As the company continues to pull in revenues and new customers — and begins to consider a larger round — it makes sense to be located within driving distance of the largest venture firms, who are capable of cutting even larger checks than Hsieh and his cohort can manage.
The news of Romotive’s departure has caught the attention of the press. PandoDaily‘s Sarah Lacy pronounced that 2013 has been “less kind to the Vegas startup community,” and she noted that Hsieh appears to have pared down his original goals.
And tragedy struck the community in the wake of this news: Local entrepreneur Jody Sherman committed suicide in February, and his startup Ecomom was subsequently liquidated.
To be fair, it’s still early days for the Downtown Project, and setbacks and tragedies are unavoidable in any long journey.
Romotive’s founders acknowledge that they wouldn’t have done so much, and so quickly, without the Vegas Tech Fund. It’s just that Romotive is growing faster than Vegas can accommodate right now.
“Building a city from scratch takes time — and that’s what they’re reaching for,” said Rinaudo.
Can we build a tech hub in any city?
Hsieh’s Downtown Project is more than just another alternative to Silicon Valley. It’s a city that is proving what Internet entrepreneurs are capable of.
By contrast, Washington, D.C. shows how not to create a tech startup ecosystem.
When the recession hit, policy-makers in D.C. placed their faith in technology to pick up the slack. They looked toward the startup sector to create jobs and bring innovation to sectors like health and education.
But the promise has not borne out. Washington startup founders have been accused by economists and researchers of increasing unemployment and exacerbating wage disparities between an extremely elite group of techies on the one hand, and everyone else on the other. In a city like Washington, where economic disparities between rich and poor are already quite stark, that was a crippling critique.
This may also be true in San Francisco, a city that is homogenizing, losing much of its funky, pre-tech-boom character, and displacing the working class.
By contrast, the Las Vegas Downtown Project seeks to avoid those pitfalls by building up the local community, including small businesses, along with tech startups.
As a guest to Las Vegas in May, I saw a glimmer of something special. I saw first-hand that entrepreneurs can build both businesses and communities.
With his entrepreneurial mindset, Hsieh is ruthlessly tackling massive civic problems and is quickly enacting change.
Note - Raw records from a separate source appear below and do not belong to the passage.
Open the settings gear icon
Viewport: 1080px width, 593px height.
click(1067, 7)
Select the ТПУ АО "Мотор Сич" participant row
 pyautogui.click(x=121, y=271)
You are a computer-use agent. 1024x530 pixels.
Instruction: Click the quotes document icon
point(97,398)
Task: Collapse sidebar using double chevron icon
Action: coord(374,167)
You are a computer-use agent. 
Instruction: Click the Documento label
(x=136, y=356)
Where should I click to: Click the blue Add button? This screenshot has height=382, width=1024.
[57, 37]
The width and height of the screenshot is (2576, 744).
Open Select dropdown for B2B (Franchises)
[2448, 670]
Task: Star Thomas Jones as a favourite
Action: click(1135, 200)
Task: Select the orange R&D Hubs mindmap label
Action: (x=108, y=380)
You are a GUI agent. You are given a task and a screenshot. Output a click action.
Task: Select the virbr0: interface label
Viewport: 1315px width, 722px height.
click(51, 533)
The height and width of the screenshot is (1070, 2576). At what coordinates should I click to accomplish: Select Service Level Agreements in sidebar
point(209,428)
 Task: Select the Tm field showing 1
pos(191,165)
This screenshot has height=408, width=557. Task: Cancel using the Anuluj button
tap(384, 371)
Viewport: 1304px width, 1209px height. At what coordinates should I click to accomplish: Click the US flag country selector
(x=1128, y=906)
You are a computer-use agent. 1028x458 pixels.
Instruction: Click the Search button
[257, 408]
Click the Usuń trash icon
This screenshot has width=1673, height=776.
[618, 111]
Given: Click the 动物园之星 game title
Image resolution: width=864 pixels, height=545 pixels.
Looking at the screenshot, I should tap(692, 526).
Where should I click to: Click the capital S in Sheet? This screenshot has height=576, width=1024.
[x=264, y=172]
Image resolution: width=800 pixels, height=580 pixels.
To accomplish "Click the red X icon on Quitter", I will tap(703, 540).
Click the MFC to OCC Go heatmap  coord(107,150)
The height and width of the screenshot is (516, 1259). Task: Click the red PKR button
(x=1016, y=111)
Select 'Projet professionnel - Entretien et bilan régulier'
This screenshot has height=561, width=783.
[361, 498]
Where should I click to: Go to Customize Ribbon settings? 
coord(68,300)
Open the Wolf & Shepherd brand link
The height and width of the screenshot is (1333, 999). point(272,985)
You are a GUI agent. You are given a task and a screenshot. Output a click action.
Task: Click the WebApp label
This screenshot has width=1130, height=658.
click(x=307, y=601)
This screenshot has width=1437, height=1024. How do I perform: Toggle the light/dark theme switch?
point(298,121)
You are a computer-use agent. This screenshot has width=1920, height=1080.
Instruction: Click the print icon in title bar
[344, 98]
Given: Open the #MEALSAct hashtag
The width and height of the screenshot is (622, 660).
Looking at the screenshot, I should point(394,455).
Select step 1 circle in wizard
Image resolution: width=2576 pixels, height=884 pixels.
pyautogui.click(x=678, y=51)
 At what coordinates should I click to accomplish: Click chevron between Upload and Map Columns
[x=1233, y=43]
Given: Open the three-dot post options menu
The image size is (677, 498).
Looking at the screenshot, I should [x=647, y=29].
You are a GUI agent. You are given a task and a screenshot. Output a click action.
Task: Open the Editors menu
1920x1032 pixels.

It’s also a highly-inclusive effort, at least on the surface. For example, Hsieh invites members of the community to leave post-it notes on the wall of his apartment with suggestions for their dream neighborhood.
His organizational efficiency doesn’t hurt either. Hsieh has placed faith (and millions of dollars) in his advisors and employees to lead critical tasks, like opening a new school or building a family practice clinic.
However, due to the speed of the developments (Hsieh gutted and renovated the seedy, smoke-filled Gold Spike casino in a matter of months), some locals feel they’ve been shut out of the process.
But Hsieh is convinced that these local battles will resolve themselves in five years or so when more bars and co-working spots pop up in the city. Meanwhile, the Downtown Project is speeding along at a rate that makes traditional corporate redevelopment efforts or government agency projects look glacial by comparison. To borrow as phrase from startup jargon, this grand experiment in urban planning has the potential to be a “game changer.”
And that, more than simply increasing his wealth, seems to be Hsieh’s real goal.
“We will make money in the aggregate — but we want to come up with the model that can be replicated in other cities and communities,” Hsieh told me.
With jobs already being created in the region, the hope is that the Downtown Project will serve as a model for community restoration that is sorely needed in the domestic economy and beyond.